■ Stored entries
━━━━
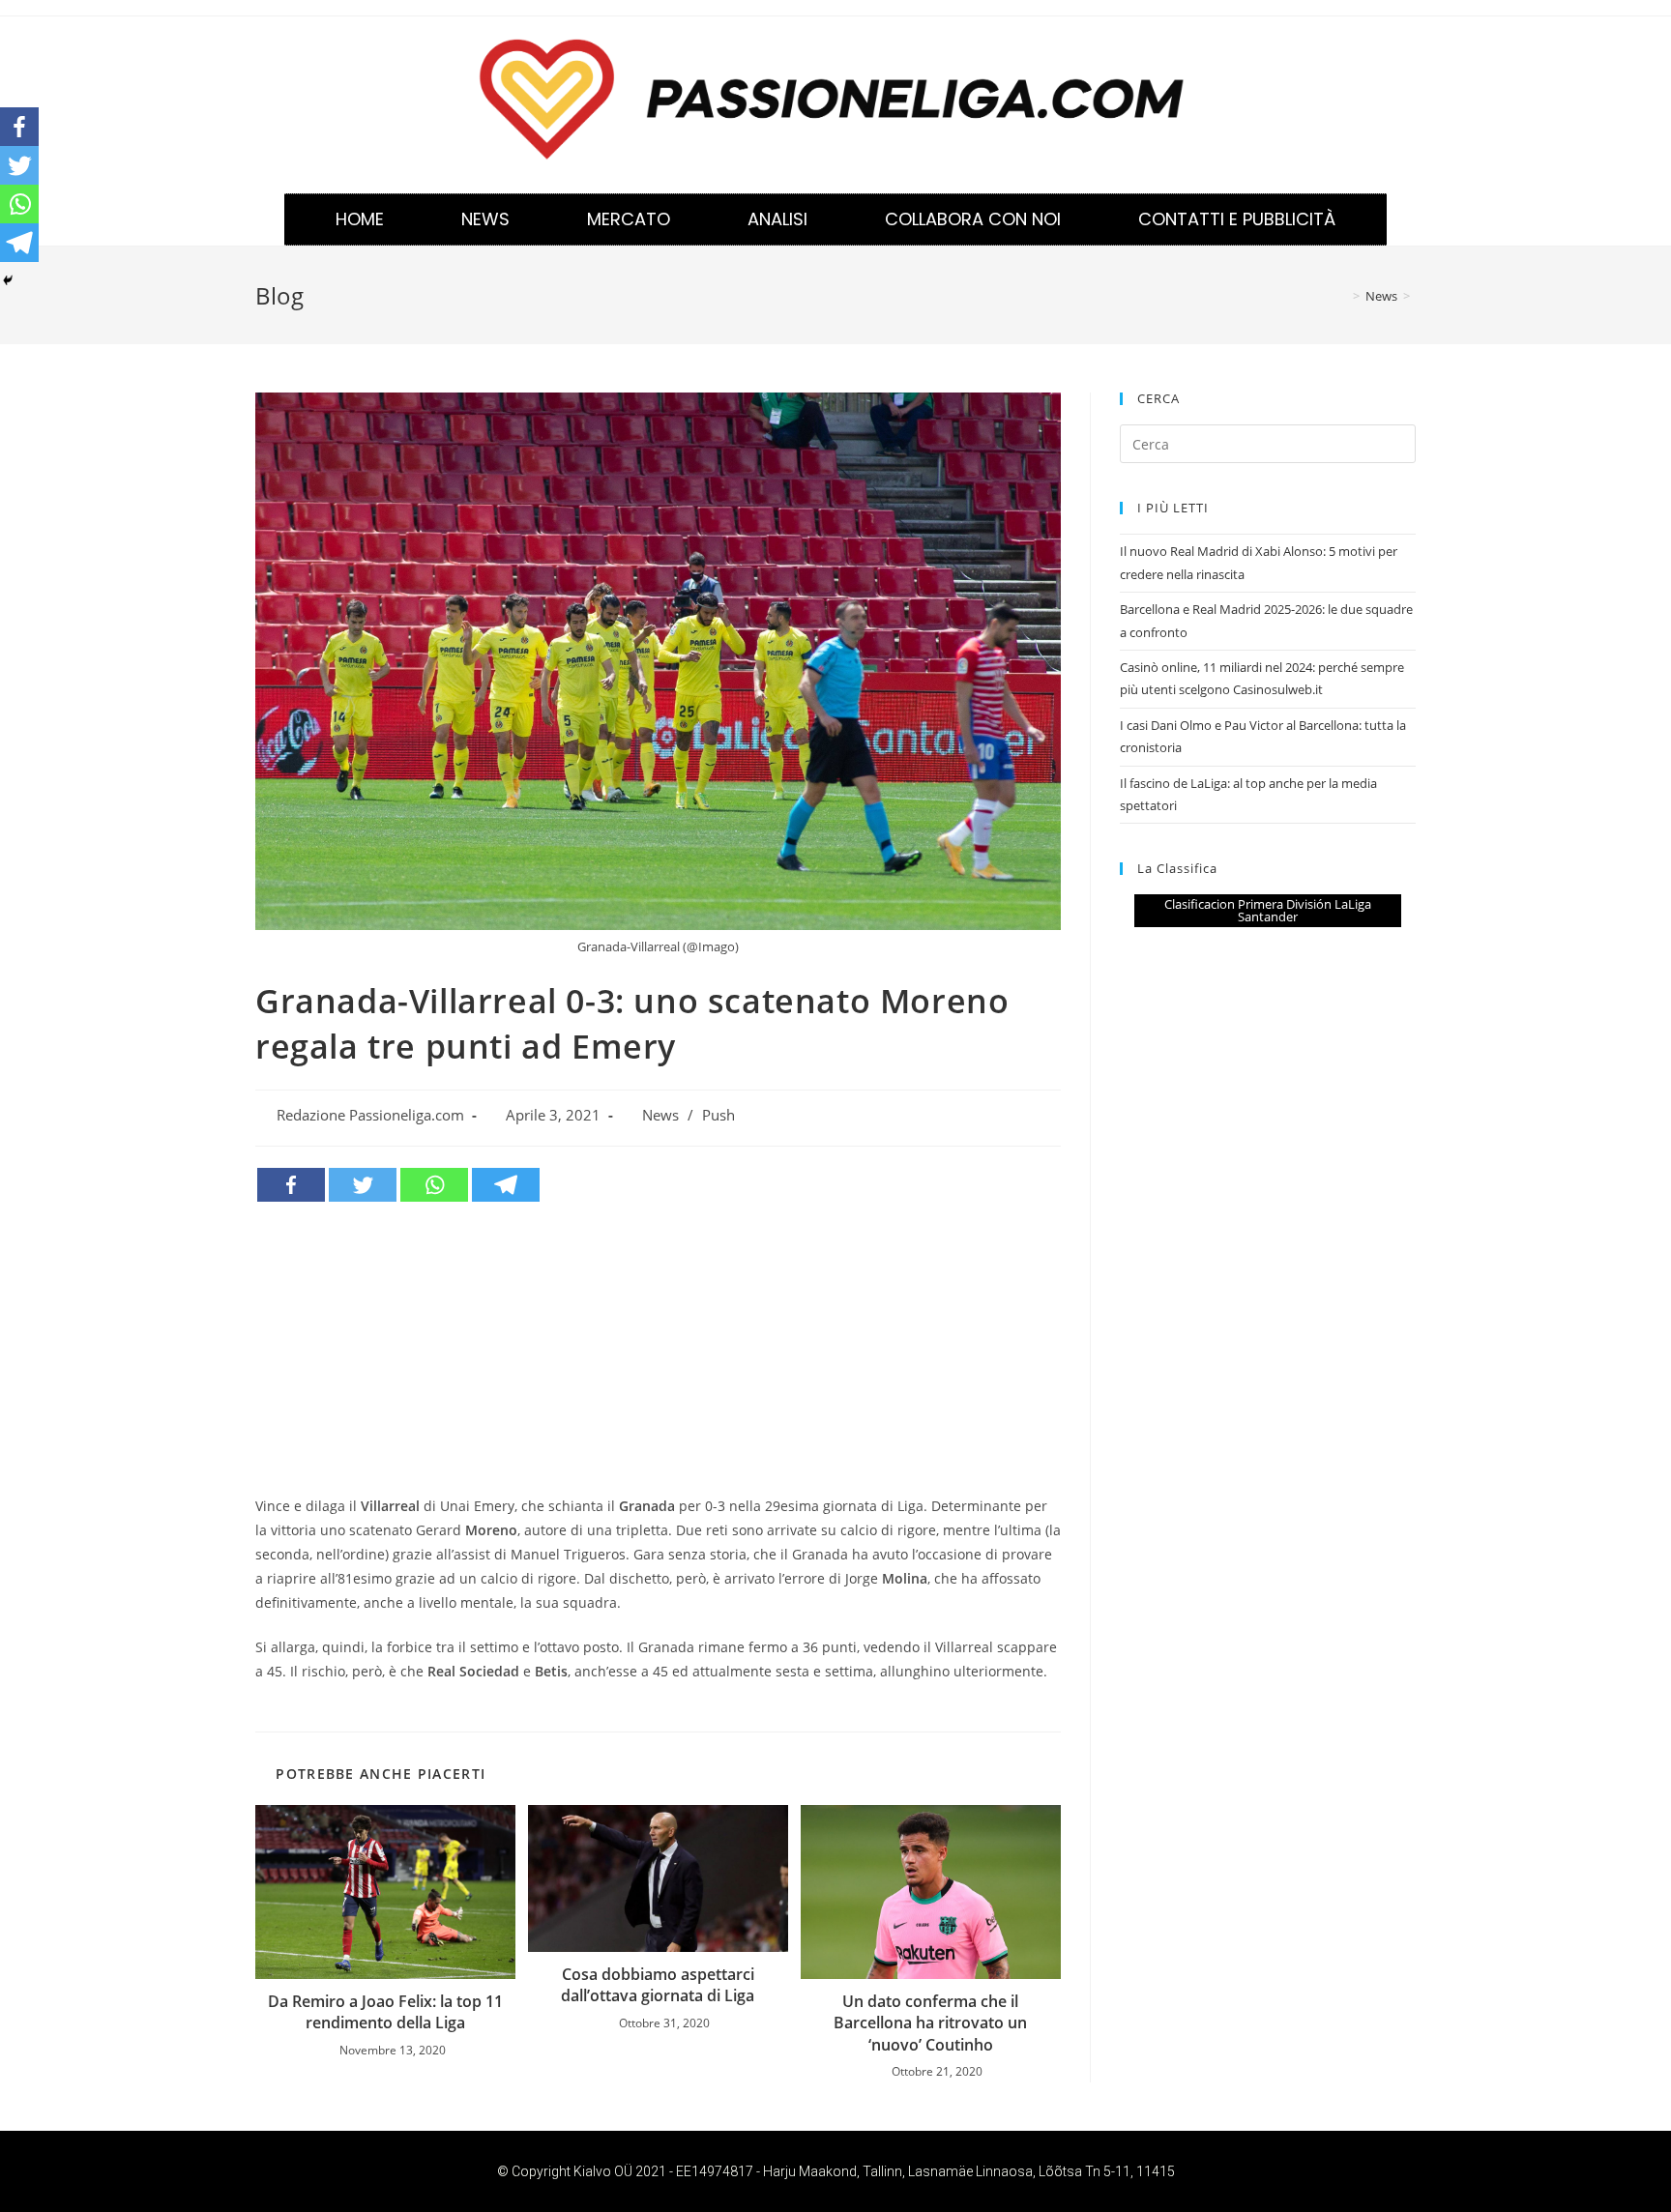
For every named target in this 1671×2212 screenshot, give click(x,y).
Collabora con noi (973, 219)
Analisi (777, 219)
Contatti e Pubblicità (1236, 219)
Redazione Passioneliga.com (370, 1115)
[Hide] (7, 280)
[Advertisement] (658, 1348)
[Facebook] (291, 1185)
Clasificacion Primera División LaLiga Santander (1267, 910)
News (485, 219)
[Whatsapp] (434, 1185)
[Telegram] (506, 1185)
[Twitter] (362, 1185)
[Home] (1342, 296)
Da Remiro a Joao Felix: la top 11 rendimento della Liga (385, 2012)
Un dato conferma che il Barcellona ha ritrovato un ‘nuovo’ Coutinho (930, 2023)
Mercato (628, 219)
━━━━
■ BRIEF
Write the records out again in full, exactly, and skip every picture.

■ YOUR SOLUTION
For every named target in this 1671×2212 screenshot, give click(x,y).
Collabora con noi (973, 219)
Analisi (777, 219)
Contatti e Pubblicità (1236, 219)
Redazione Passioneliga.com (370, 1115)
[Hide] (7, 280)
[Advertisement] (658, 1348)
[Facebook] (291, 1185)
Clasificacion Primera División LaLiga Santander (1267, 910)
News (485, 219)
[Whatsapp] (434, 1185)
[Telegram] (506, 1185)
[Twitter] (362, 1185)
[Home] (1342, 296)
Da Remiro a Joao Felix: la top 11 rendimento della Liga (385, 2012)
Un dato conferma che il Barcellona ha ritrovato un ‘nuovo’ Coutinho (930, 2023)
Mercato (628, 219)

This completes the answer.